* _EXERCISE REQUIREMENTS_:
For the entries that follow, state how many lines include the word "computer", giving the number and nothing else.
------------
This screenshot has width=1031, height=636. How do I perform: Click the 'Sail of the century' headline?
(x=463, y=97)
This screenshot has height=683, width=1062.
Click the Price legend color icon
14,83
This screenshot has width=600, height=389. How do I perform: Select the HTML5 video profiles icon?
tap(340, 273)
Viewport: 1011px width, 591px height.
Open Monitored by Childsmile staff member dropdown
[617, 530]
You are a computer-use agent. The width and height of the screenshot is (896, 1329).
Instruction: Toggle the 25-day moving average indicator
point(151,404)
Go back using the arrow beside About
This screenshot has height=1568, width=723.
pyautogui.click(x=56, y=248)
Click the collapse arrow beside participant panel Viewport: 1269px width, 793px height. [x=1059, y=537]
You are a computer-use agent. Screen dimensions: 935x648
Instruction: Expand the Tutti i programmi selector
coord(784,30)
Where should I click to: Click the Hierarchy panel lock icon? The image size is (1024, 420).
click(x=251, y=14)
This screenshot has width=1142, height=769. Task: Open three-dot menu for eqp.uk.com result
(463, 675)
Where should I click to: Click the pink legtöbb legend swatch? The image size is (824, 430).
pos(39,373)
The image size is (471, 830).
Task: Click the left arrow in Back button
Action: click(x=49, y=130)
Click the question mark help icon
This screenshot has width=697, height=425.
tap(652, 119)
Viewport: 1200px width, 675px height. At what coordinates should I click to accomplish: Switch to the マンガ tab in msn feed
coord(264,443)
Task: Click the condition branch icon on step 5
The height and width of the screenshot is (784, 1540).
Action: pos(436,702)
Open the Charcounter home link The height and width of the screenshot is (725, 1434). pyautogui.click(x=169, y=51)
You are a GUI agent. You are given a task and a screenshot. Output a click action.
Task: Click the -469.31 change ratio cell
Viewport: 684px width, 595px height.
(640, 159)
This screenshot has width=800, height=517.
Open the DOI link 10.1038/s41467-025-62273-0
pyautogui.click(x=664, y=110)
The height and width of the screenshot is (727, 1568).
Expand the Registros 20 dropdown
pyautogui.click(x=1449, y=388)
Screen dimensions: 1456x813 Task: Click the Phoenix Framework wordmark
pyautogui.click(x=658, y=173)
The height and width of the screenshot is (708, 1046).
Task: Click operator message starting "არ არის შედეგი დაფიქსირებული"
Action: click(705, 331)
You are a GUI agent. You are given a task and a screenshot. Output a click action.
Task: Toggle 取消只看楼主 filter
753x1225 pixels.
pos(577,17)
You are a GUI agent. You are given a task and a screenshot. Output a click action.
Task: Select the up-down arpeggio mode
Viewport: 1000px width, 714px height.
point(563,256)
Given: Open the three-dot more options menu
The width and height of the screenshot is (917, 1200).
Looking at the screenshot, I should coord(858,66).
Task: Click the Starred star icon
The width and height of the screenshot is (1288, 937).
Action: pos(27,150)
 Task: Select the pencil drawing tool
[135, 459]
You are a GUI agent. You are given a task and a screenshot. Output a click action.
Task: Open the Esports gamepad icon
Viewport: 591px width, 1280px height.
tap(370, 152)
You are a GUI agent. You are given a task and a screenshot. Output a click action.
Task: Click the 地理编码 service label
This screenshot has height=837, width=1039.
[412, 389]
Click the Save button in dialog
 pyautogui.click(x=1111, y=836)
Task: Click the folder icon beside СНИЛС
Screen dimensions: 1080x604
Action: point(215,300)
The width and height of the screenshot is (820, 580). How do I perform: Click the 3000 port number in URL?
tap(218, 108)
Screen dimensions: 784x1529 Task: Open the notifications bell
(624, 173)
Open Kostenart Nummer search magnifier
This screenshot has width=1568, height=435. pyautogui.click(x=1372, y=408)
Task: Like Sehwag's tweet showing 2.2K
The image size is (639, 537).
------------
* _TASK RESPONSE_:
2